The Unappreciated Role of Extrarenal and Gut Sensors in Modulating Renal Potassium Handling: Implications for Diagnosis of Dyskalemias and Interpreting Clinical Trials

Abstract

In addition to the classic and well-established "feedback control" of potassium balance, increasing investigative attention has focused on a novel and not widely recognized complementary regulatory paradigm for maintaining potassium homeostasis-the "feed-forward control" of potassium balance. This regulatory mechanism, initially defined in rumen, has recently been validated in normal human subjects. Studies are being conducted to determine the location for this putative potassium sensor and to evaluate potential signals, which might increase renal potassium excretion. Awareness of this more updated integrative control mechanism for potassium homeostasis is ever more relevant today, when the medical community is increasingly focused on the challenges of managing the hyperkalemia provoked by renin-angiotensin-aldosterone system inhibitors (RAASis). Recent studies have demonstrated a wide gap between RAASi prescribing guidelines and real-world experience and have highlighted that this gap is thought to be attributable in great part to hyperkalemia. Consequently we require a greater knowledge of the complexities of the regulatory mechanisms subserving potassium homeostasis. Sodium polystyrene sulfonate has long been the mainstay for treating hyperkalemia, but its administration is fraught with challenges related to patient discomfort and colonic necrosis.
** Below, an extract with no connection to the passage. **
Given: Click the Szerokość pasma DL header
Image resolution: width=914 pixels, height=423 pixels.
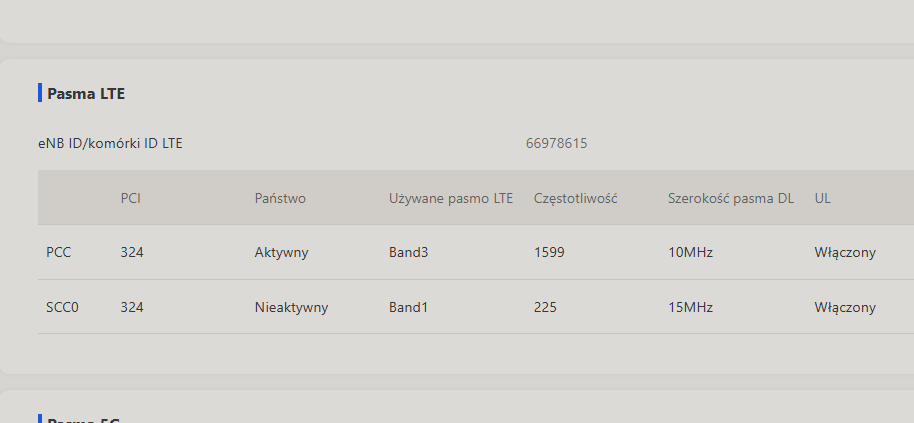Looking at the screenshot, I should 730,199.
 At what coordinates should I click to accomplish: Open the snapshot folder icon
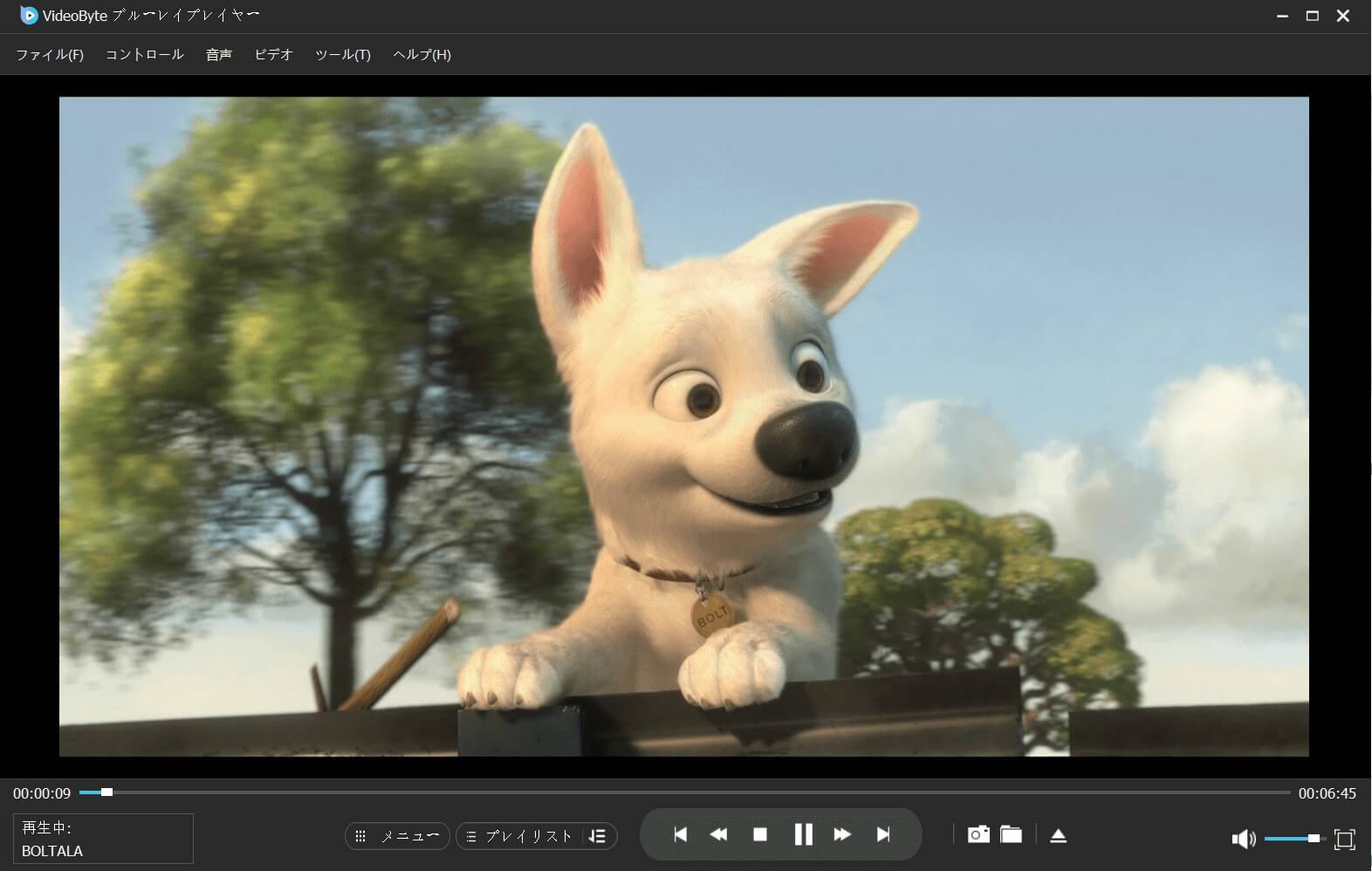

The current and imminent availability of newer potassium binders with better tolerability and more predictive dose-response potassium removal should enhance the management of hyperkalemia. Consequently it is essential to better understand the intricacies of mammalian colonic K⁺ handling. We discuss colonic transport of K⁺ and review evidence for potassium (BK) channels being responsible for increased stool K⁺ in patients with diseases such as ulcerative colitis.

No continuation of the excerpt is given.